Second, I was part of the problem because I continued to try to fix or control my son and his problem. In doing this, I continued to slip back into minimizing or denying his drug use, wanting to avoid the truth because I didn’t want to face the pain.
Third, I was part of the problem because I was not taking good care of myself. I was so busy with all the insanity of the situation that I neglected some of my own basic needs.
Telling myself and God and a few other people these basic truths helped to free me from adding more shame and fear and guilt to my life or to our son’s life. Honesty freed me from getting lost in self-blame or from needlessly blaming others. Shame and blame only add to the problem. Telling the truth, however, is like shining a light in the dark. It brings a simplicity and a clarity.
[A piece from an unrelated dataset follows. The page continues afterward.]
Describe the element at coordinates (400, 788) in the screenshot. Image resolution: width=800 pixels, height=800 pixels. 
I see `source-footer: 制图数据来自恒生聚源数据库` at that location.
The simplicity and clarity that were evident when I told the truth was that there was a problem of great significance; our son needed help; I needed help; our family needed help. Truth, when we find it, is always freeing.
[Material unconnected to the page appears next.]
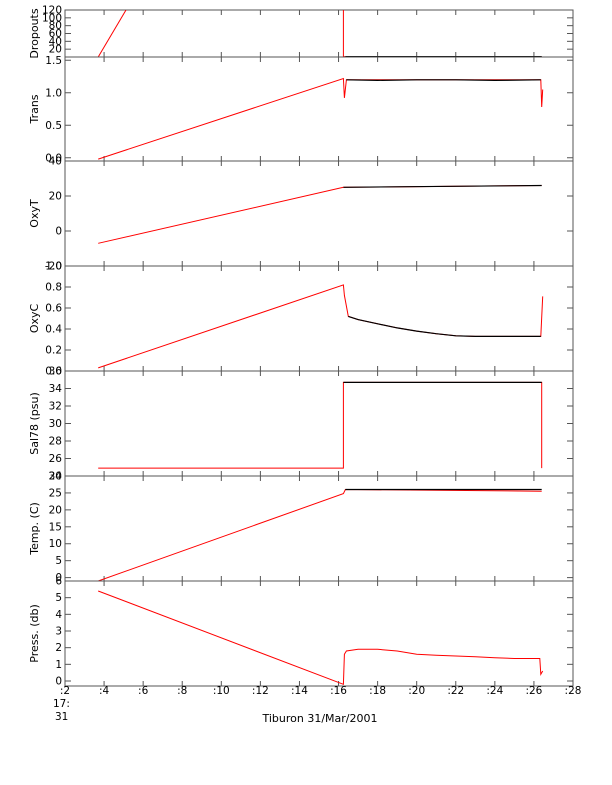 This screenshot has height=785, width=612. Describe the element at coordinates (34, 424) in the screenshot. I see `y-axis-title: Sal78 (psu)` at that location.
My goodness……it’s amazing how much illumination your sons addictive circumstances brought to your life. It’s really wonderful that you have wrought so much clarity and growth from your suffering. That’s what it’s really all about.
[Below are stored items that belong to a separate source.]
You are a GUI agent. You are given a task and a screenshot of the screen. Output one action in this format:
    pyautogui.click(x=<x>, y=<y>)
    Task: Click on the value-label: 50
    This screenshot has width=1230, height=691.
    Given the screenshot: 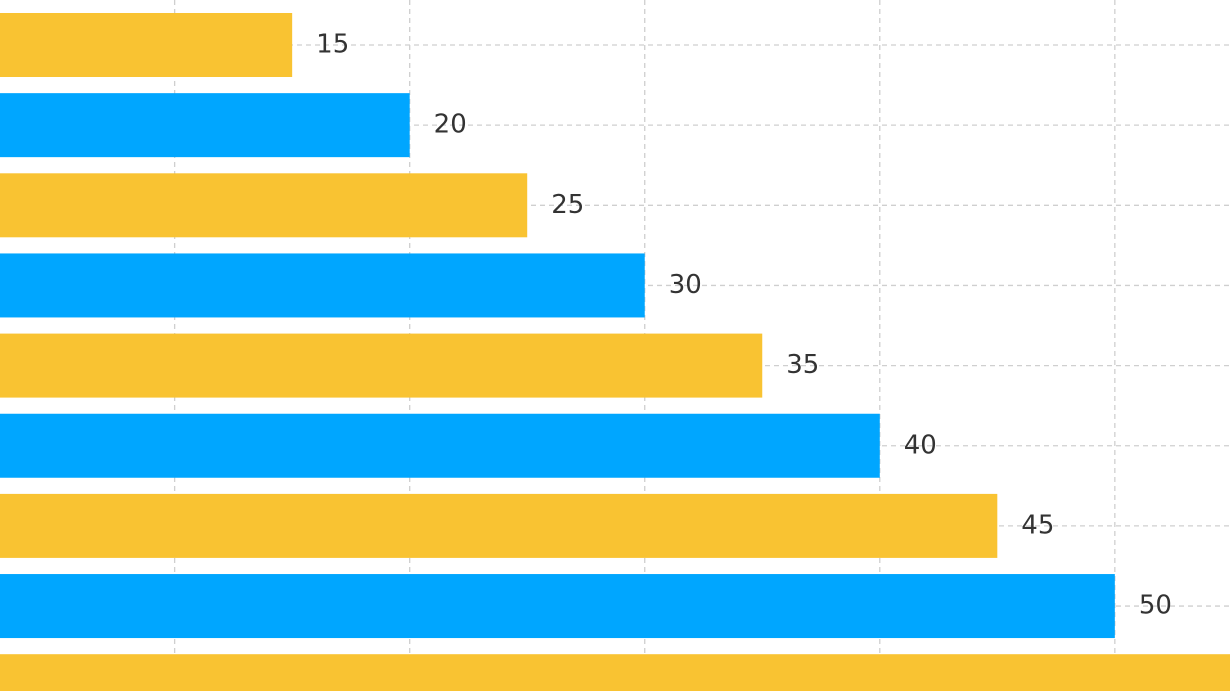 What is the action you would take?
    pyautogui.click(x=1156, y=606)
I’m finally at the point where I am able to appreciate these painful personal experiences from the perspective of the lessons themselves rather than the surface level of the day to day angst. I find that I frequently have to remind myself that nothing is occurring in the absence of Gods providence and if this is true then there must be something of great value that is being offered in the experience. So taking each thought captive and holding it up to the light of the truth really does help to alleviate suffering.
In response to your themes of truth and honesty, If I could offer only one piece of radically, life changing, “one size fits all ” advice it would be to make a personal commitment to tell ourselves and others the truth. This one thing is so miraculous that It’s truly like being significantly visually impaired and not knowing it, and finally putting on corrective lenses for the first time. You’ll be like…. ” I CAN SEE! I didn’t even know I was nearly blind”! lol
I grew up in a home where I was conditioned and raised in extreme immorality. I was taught and conditioned dishonesty in every facet of life both explicitly and implicitly from my birth . My mom would encourage me to lie to my Father and vice verse. And I also learned to lie and tell my parents whatever was required in order to survive ( Both parents are also very Machiavellian). And so for my whole unregenerate life, I had great difficulty not only telling the truth but actually identifying the truth. Truth was a big blur and an abstraction which was rooted partially in fantasy and partially primitive subjective emotions. I thought “Truth” was relative. But once I became Christian and began to adhere to an ethical code of conduct, I came to understand that moral relativism is a lie. Truth is concrete!
So I affirm your experience of honesty and truth as freedom from shame and distortion. You have an invaluable testimony !
Juanita Ryan says
Lisa, your story is both painful and powerful. Thank you so much for sharing what it has meant in your life to discover that the truth sets us free! Blessings on you as you continue to walk in this beautiful light.